• Task brief: Pull out each line of the data below that contains the string "click". Case counts, so only lines with that same capitalization qualify.

— START Information given —

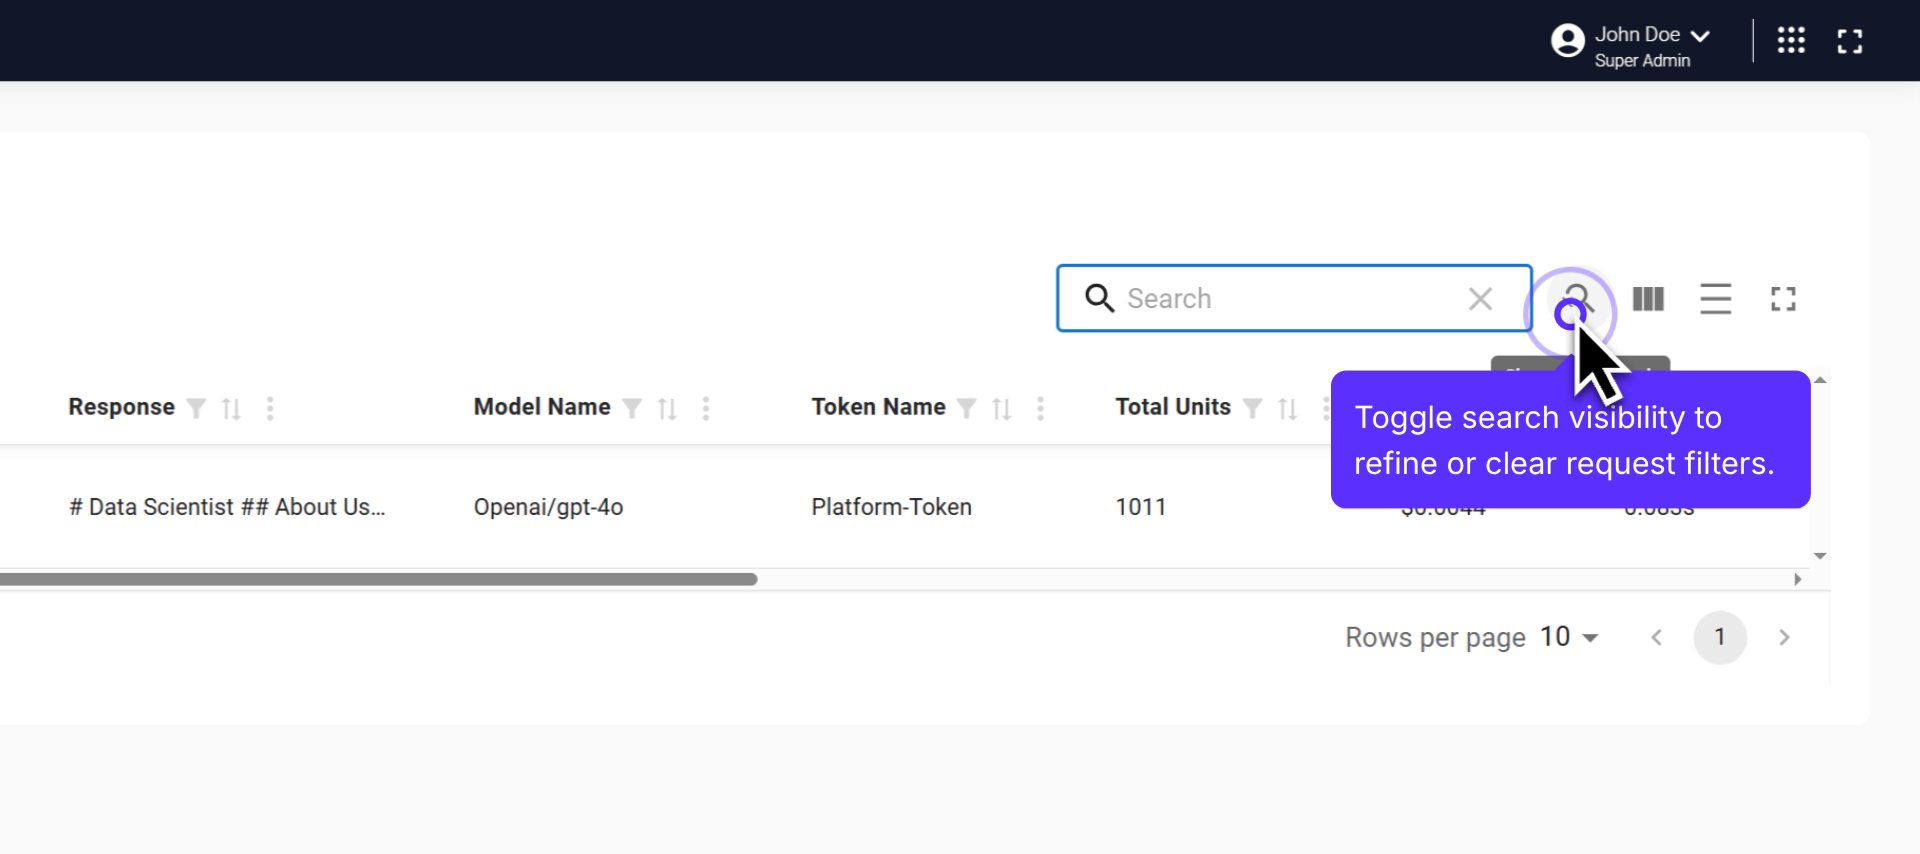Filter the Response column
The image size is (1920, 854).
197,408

— END Information given —
— START Information given —

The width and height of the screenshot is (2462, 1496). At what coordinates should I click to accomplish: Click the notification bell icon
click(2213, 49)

— END Information given —

• Full solution:
The width and height of the screenshot is (2462, 1496). At what coordinates should I click to accomplish: Click the notification bell icon
click(2213, 49)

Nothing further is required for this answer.